Действие фильма происходит в течение одного дня. Молодой и элегантный энкавэдэшник Митя приезжает в усадьбу, где вырос, чтобы обставить арест знатного большевистского комдива Котова, за которым вечером приедет черный воронок. Этот Котов, герой Гражданской войны из простых, попал в интеллигентский дом, женившись на девице, некогда — возлюбленной Мити. Сам Митя не был на даче с ранней юности, считается там без вести пропавшим и теперь прибывает с полулюбовной, полуслужебной миссией, то ли для того, чтобы отомстить элегическому прошлому, то ли для того, чтобы смягчить удар, который нанесет кровавое настоящее. Невнятность мотивировок и самой коллизии — зачем театрально обставлять арест, дело, в общем, сугубо протокольное? — вполне извиняется нарочитой искусственностью конструкции. Неважно — зачем. Важно, что в чеховской усадьбе летом 1936 года собралась вся Россия. Бабушки, дедушки, тетушки, старые девы, гнутая мебель Тоннета, фотографии по стенам, непременный черный рояль, непременное же бельканто, и посреди всего этого — легендарный большевик, ныне обреченный на заклание, и энкавэдэшник из бывших, который это заклание осуществляет.
В «Неоконченной пьесе для механического пианино», очень вольной, но все — таки экранизации Чехова, каждый из героев был знаком чего — то, для русской традиции существенного и даже магистрального. В новой картине таких знаков нет, хотя критики наверняка примутся их выискивать. И то сказать, Ибрагимбеков оставляет для рецензионного сочинительства больший простор, нежели Чехов. «Утомленные солнцем» можно изложить всего в одной фразе: Никита Михалков распался на две платоновские половинки, и одна пришла арестовывать другую. С виду брутальный, а душой женственный большевик, жесткий, но истеричный дворянин — энкавэдэшник, оба — сентиментальны и мечтательны, оба время от времени впадают в буффонаду. Один характер на двоих, знак непонятно чего. Михалков играет в фильме комдива, а был бы пятнадцатью годами моложе — наверняка сыграл бы Митю.

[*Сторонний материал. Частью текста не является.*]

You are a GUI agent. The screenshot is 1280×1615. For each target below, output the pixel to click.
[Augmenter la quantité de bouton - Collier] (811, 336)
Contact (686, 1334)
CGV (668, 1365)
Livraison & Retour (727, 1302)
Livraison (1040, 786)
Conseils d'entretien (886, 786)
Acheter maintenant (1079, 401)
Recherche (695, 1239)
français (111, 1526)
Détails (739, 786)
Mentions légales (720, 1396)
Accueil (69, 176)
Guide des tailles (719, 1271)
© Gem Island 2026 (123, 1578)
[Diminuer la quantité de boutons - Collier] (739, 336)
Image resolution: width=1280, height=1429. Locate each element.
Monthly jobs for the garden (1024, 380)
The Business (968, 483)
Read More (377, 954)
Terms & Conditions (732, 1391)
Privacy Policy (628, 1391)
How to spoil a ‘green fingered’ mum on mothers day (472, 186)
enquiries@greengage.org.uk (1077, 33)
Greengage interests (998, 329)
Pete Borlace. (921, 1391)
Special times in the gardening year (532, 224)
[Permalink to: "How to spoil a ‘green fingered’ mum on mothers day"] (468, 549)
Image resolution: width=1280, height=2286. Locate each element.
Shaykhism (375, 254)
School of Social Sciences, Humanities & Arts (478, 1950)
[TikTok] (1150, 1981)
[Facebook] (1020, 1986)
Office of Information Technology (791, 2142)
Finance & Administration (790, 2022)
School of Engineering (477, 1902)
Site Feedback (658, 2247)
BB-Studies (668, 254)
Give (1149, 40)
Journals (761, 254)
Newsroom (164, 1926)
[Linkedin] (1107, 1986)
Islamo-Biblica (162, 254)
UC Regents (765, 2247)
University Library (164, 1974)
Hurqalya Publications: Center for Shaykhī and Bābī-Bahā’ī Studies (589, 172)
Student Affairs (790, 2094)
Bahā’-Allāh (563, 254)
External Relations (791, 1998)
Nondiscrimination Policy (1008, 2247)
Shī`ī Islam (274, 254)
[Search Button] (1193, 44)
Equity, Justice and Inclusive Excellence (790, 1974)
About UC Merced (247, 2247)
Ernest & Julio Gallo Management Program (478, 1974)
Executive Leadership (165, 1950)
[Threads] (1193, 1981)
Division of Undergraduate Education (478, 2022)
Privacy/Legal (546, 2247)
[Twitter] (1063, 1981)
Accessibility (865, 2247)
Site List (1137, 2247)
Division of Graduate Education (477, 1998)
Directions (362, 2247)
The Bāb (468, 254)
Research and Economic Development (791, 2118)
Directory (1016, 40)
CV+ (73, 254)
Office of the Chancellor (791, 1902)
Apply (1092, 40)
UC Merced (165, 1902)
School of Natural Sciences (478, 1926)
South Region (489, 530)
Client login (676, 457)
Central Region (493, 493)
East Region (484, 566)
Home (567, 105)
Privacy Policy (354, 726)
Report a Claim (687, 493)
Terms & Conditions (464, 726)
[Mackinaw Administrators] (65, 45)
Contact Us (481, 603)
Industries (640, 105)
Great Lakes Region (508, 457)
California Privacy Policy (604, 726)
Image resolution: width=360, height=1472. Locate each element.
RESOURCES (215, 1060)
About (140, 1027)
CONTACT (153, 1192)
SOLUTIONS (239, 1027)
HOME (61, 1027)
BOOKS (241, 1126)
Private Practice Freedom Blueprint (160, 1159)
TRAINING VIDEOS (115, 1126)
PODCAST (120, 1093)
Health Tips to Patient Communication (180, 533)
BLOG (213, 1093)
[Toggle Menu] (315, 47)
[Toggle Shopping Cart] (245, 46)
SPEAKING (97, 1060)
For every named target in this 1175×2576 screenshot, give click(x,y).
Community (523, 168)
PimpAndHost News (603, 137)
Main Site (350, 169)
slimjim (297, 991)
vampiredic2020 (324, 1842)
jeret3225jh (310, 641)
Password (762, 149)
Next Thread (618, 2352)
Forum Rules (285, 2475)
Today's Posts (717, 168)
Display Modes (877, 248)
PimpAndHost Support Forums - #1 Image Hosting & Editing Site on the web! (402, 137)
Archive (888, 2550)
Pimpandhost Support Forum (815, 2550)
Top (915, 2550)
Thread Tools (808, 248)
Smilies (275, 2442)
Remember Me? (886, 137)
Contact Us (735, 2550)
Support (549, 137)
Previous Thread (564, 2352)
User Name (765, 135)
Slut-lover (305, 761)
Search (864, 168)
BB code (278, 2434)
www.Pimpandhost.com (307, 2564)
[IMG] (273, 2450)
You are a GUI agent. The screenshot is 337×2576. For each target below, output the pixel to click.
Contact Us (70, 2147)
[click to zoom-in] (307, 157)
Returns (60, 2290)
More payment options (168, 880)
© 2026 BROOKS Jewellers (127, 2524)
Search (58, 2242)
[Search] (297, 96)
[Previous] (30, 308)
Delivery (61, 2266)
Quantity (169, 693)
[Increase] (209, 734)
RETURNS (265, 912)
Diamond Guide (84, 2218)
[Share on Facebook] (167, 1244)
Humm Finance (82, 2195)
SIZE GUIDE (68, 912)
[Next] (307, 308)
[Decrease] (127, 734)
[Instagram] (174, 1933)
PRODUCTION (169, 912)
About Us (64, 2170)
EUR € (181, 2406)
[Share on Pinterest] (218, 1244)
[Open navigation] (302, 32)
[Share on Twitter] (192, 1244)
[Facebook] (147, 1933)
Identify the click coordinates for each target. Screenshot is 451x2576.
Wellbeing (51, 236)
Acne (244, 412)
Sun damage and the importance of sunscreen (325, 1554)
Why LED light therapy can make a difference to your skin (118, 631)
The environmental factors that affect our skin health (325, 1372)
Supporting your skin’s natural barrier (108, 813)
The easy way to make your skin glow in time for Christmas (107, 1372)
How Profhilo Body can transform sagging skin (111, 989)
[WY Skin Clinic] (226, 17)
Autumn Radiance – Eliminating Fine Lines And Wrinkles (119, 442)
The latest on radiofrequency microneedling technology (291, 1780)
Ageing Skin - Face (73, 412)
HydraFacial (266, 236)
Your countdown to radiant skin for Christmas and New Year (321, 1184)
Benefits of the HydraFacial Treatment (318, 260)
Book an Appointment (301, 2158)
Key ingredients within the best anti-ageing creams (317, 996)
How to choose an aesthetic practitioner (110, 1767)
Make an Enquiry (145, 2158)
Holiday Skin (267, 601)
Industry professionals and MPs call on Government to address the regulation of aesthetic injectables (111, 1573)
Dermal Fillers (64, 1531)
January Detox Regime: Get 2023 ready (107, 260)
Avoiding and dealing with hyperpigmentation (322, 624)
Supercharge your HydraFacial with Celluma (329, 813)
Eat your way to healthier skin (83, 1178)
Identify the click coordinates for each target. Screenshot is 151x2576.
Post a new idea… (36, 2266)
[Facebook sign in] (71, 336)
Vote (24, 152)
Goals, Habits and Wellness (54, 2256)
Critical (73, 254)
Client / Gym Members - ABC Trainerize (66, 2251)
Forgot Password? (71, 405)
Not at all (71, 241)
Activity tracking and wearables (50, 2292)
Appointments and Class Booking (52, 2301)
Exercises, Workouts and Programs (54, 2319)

Эта взаимозаменяемость путает любое внятное высказывание, не то что эпохальное. На все тридцатые годы, на весь «Вишневый сад», на всю Россию нашелся один герой, и тот слеплен Михалковым с Никиты Михалкова. «Глупые» русские вопросы, неизбежные в данном случае, остаются без ответа. Где палач, где жертва? Кто виноват — комдив, всю жизнь положивший на уничтожение того миропорядка, на котором покоилась дворянская дача, или ее обитатели со своими вялыми человеческими компромиссами, или, наконец, Митя с компромиссами вполне нечеловеческими? Любой ответ возможен, невозможны — все вместе, как получается в фильме Михалкова, который взялся за образцово глобальную тему, дабы сказать, что его лирический герой неотразим во всех видах и ипостасях.
Все остальное в фильме хорошо, даже отлично. Отлично играет Михалков, отлично играет Меньшиков. Отлично подобраны все без исключения типажи, отлично разыграно действие. Отличны мизансцены, особенно самые сложные, многофигурные. С настоящим полифоническим мастер — ством режиссер ведет партии дюжины персонажей, ни разу не сбиваясь. Такого умения в современном российском кинематографе нет ни у кого. Михалков знает это и беспрестанно демонстрирует все, на что способен, и каждый раз как бы спрашивает: «Я ль на свете всех милее, всех румяней и белее?» Ты.
Милость к падшим и суд Линча
Ноябрь 1995
«Человек — слон» — быть может, самая тонкая и мастерски сделанная картина, действие которой разворачивается в викторианской Англии — казалось бы, весьма далека от злобы дня. Однако она стала воплощением «политической корректности» — правил поведения, сейчас повсеместно принятых в Америке.
Несмотря на то, что политическая корректность распространена в Европе меньше, чем в Америке, и совсем уж не встречается в России, отечественные mass — media последнее время почему — то вступили с ней в решительный бой. Причем самой воинственной оказалась эстетствующая общественность — многочисленные фанаты «Твин Пикс», пишущие в газетах, — хотя именно для них суд Линча должен быть особенно значим.
Все российские борцы с политкорректностью описывают ее с помощью одной и той же, видимо, очень смешной шутки: «Политическая корректность — это две лесбиянки, одна черная, другая без ноги, которые, опекая глухонемого ребенка и дюжину кошек, днем ходят в вегетарианскую столовую, а вечерами читают поэзию женщин Востока». Сострив таким образом, матерые остроумцы тут же делаются величавыми и патетически восклицают, что культ меньшинств, воцарившийся на Западе, привел к унижению большинства, что попрано само понятие нормы, что изгоем сделался здоровый белый гетеросексуальный мужчина с университетским дипломом и что все это — фашизм.